We next checked the potential effect of sensory perception on lifespan. With ageing, the motilities of IFT components decrease at variable rates among worms (Supplementary Fig. 1d). We then examined the lifespan of worms with remarkably different velocities of IFT components (i.e., OSM-3, OSM-6, and CHE-11) at D10. The worms with faster IFT lived longer than the worms with slower IFT (Fig. 6d and Supplementary Fig. 5d; Supplementary Table 3), showing a positive correlation between IFT function and longevity. We further examined the lifespan of the worms with improved sensory perception. Indeed, two strains overexpressing daf-19c with its native promoter, and another strain overexpressing daf-19c with a neuron-specific promoter all exhibited extended lifespans (Fig. 6e and Supplementary Fig. 5e; Supplementary Table 3).
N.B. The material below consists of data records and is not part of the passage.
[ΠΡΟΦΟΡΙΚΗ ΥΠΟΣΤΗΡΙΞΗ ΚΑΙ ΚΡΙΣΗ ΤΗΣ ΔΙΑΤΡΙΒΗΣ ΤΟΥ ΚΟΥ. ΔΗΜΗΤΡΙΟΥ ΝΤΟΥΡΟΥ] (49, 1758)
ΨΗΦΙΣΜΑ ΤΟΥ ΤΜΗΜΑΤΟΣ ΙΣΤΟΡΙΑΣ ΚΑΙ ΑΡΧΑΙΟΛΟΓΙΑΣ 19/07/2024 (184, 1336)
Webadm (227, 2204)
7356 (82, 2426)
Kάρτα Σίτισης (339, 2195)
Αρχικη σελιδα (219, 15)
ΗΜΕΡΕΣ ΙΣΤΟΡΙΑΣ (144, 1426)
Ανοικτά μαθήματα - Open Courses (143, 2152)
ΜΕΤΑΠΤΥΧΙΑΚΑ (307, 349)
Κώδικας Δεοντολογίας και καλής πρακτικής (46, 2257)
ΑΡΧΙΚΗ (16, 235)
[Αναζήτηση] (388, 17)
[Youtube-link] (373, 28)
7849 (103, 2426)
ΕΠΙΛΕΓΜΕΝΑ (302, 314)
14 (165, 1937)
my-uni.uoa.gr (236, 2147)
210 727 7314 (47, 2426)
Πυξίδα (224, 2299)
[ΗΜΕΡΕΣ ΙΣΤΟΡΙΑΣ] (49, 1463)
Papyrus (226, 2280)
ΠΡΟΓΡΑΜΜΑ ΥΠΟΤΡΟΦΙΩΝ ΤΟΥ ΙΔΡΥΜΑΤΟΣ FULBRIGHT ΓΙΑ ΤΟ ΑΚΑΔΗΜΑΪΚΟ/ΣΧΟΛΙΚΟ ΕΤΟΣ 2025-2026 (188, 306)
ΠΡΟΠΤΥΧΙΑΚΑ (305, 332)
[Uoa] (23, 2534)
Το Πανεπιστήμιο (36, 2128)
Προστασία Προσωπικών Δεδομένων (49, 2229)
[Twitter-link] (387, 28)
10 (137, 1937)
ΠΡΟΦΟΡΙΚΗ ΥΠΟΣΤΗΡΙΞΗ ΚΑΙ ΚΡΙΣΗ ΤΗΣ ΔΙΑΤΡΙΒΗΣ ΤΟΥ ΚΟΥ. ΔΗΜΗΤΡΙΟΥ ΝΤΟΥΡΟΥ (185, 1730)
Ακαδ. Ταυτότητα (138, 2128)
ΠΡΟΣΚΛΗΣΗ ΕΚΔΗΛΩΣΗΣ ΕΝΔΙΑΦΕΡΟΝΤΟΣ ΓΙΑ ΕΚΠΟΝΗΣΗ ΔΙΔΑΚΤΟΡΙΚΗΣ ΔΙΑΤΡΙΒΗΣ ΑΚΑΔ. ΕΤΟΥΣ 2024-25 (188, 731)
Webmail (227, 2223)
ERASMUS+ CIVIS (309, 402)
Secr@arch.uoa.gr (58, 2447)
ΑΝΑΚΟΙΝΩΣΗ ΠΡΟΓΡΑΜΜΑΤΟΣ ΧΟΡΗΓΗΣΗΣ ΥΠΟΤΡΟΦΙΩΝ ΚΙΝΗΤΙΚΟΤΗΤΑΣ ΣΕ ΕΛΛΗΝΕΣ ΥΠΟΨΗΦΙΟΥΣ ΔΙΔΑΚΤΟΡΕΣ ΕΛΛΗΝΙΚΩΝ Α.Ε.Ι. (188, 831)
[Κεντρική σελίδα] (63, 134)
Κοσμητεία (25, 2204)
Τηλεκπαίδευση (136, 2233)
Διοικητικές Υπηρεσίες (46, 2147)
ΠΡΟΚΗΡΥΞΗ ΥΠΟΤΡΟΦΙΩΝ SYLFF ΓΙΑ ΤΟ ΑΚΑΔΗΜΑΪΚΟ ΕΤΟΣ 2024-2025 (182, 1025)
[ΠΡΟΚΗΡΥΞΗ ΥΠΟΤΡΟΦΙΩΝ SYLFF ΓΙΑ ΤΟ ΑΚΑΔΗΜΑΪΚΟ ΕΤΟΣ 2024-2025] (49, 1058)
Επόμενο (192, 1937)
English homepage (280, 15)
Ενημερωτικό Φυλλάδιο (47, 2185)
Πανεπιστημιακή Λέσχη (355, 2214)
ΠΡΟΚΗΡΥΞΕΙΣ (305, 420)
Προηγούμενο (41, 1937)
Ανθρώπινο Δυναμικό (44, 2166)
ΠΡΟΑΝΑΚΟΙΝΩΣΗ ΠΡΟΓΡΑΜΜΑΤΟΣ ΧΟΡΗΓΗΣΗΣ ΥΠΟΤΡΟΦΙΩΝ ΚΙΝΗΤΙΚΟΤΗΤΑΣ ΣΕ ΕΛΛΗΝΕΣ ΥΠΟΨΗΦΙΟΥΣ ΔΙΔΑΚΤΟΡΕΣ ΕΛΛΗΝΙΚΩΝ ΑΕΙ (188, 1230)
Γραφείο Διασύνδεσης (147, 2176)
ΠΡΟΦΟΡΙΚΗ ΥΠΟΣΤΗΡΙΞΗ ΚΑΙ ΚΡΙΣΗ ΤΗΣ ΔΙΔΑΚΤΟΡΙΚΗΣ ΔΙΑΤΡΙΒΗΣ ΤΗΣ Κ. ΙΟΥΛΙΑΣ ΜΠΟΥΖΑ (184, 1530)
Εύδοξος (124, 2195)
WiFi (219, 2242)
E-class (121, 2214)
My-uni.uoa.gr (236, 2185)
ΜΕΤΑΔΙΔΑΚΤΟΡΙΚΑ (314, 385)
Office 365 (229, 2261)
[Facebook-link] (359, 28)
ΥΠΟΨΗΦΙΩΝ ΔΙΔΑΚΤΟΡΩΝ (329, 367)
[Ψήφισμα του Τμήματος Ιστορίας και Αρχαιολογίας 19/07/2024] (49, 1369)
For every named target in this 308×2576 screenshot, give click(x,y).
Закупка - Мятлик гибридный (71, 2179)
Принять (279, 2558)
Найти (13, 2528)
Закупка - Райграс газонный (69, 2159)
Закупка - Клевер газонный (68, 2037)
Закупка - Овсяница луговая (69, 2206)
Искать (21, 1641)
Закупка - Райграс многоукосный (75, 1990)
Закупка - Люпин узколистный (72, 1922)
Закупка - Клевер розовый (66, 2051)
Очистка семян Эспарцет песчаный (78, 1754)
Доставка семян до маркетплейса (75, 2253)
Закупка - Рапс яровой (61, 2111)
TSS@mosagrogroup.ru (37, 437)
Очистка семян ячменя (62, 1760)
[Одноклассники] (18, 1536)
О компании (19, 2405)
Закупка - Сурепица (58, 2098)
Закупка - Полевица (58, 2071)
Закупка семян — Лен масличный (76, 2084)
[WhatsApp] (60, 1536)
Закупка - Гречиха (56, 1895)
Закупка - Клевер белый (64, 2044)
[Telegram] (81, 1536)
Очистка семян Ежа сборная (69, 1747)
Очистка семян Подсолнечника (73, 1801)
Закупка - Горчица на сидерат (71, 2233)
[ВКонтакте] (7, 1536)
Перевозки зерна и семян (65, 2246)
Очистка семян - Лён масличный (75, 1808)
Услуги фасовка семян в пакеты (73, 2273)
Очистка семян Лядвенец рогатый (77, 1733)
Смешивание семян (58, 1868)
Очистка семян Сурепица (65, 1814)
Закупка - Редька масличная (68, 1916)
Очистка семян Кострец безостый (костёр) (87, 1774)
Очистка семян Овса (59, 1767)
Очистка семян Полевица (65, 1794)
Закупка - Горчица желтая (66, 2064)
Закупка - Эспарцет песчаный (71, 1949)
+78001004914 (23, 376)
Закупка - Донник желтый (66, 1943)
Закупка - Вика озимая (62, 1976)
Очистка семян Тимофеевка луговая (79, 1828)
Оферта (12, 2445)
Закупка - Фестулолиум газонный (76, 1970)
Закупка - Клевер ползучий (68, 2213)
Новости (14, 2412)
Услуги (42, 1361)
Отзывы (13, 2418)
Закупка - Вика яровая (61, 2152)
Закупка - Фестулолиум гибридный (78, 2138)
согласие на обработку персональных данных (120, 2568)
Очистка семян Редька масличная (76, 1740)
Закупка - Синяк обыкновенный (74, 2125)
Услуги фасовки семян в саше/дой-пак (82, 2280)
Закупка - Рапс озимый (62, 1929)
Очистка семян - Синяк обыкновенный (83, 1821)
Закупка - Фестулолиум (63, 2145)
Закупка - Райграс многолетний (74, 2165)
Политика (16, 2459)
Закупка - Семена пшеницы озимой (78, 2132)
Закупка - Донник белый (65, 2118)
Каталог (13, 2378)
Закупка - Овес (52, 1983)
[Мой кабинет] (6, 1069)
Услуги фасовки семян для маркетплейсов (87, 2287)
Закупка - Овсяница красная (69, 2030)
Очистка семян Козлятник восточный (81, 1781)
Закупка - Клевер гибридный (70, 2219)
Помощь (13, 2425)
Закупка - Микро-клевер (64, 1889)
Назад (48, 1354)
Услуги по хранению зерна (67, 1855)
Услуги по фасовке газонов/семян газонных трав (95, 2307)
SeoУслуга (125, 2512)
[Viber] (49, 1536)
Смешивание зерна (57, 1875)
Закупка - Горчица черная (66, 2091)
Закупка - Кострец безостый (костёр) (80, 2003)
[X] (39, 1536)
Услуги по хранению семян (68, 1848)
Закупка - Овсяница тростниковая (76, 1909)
Disrupting sensory cilia by an adult-specific RNAi against osm-3 abrogated the extended lifespan of the worms overexpressing daf-19c (Fig. 6f; Supplementary Table 3), indicating that daf-19c promotes longevity by enhancing sensory perception. Since sensory perception activates AMPK to improve worm motility (Supplementary Fig. 5a), neuron-specific RNAi against par-4/LKB1 or aak-2/AMPK was performed in adult worms to test whether the sensory perception-induced longevity also requires AMPK. Indeed, the lifespan of worms overexpressing daf-19c is reduced to the same level as the WT worms upon either of the two RNAi treatments (Fig. 6g; Supplementary Table 3). Therefore, sensory perception promotes longevity via upregulating AMPK signalling.